Full Moon Features: Monster Dog

Thirty years ago this month (the IMDb isn’t any more specific than that), the utterly inept werewolf film Monster Dog had its Italian premiere, so it’s only right that it should be this month’s Full Moon Feature. Written and directed by Claudio Fragasso (credited as Clyde Anderson), who would achieve cult infamy by making Troll 2 six years later, Monster Dog is just as nonsensical as that Nilbog-set opus, taking incoherency to the next level as it strings together a succession of poorly shot scenes with the barest wisp of connective tissue.

The inattention to detail starts with the poster, which features the legend “TWENTY YEARS LATER, THE NIGHTMARE BEGINS AGAIN AND NOW IT’S LOU’S TURN TO PAY…” This is all well and good, but there’s just one problem: There’s no one in the film named Lou. There is, however, a Vince Raven (played by a distractingly dubbed Alice Cooper), described by one character as “the hottest rock ‘n’ roll star in the world,” which Cooper decidedly was not at the time. Regardless, Fragasso cuts in cheap-ass music videos for two of Cooper’s songs — “Identity Crisis” (spelled “Chrises” in the closing credits) and “See Me in the Mirror” — the first of which even gets a full reprise at the end. Factor in the edit of the Alan Parsons Project song “A Dream Within a Dream/The Raven,” which plays over a montage of Vince’s crew preparing to shoot the “Mirror” video, and the opening and closing credits, and that just leaves 69 minutes out of the already-abbreviated 84-minute running time for Fragasso’s threadbare plot.

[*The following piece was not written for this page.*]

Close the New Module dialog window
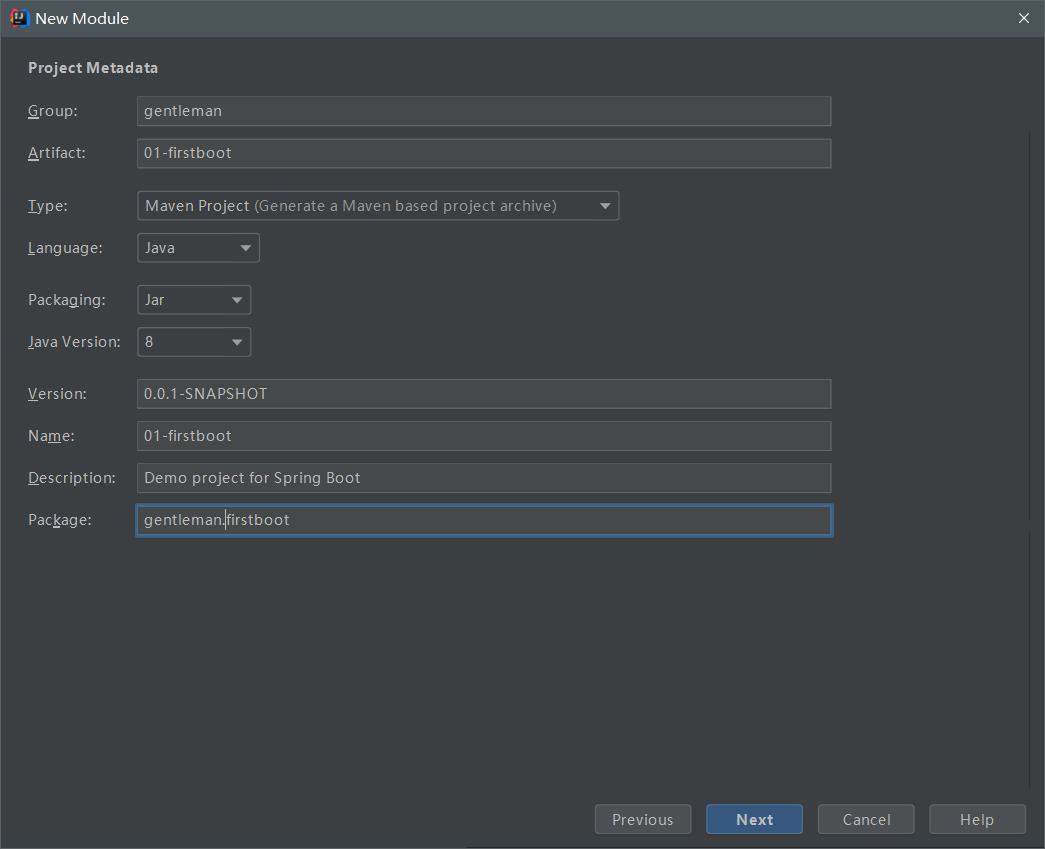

That plot, by the way, revolves around Vince’s ill-timed return to his boyhood home for the aforementioned video shoot, which is unfortunately scheduled in light of the pack of wild dogs on the loose in the area (at one police checkpoint, he’s told they’ve killed five people so far). Accompanying him are his girlfriend Sandra (Victoria Vera), a self-proclaimed “recognized expert in electronic videos,” and four marginally sketched-in industry types whose main function is to be werewolf fodder. The only one that really gets to stand out is the danger-sensing Angela (Pepita James), who ironically enough is the first to go down when Vince’s home is invaded by four loutish villagers intent on killing him because they believe he’s the monstrous dog in their midst when in actuality it’s the old man in the tattered, bloody clothing who periodically pops by to remind Vince and his pals that they’re dead meat.

And what of this werewolf or “monster dog” that we hear so much about? Well, we don’t get to see too much of it because Fragasso didn’t have the budget to get a good enough creature made that it could be shown clearly. Most often it’s enshrouded in the fog or concealed in the underbrush, and when it does pop up it’s only for a second or so at a time and in a variety of contradictory forms. How telling, then, that the only time Fragasso holds on an image of one long enough for us to study it, it’s a photograph of Lon Chaney, Jr. as the Wolf Man clumsily pasted into a reference book called Werewolves: Myths, Legends and Scientific Realities. Naturally, when it comes time for Vince to fulfill his destiny and undergo his painful transformation, he looks nothing at all like that.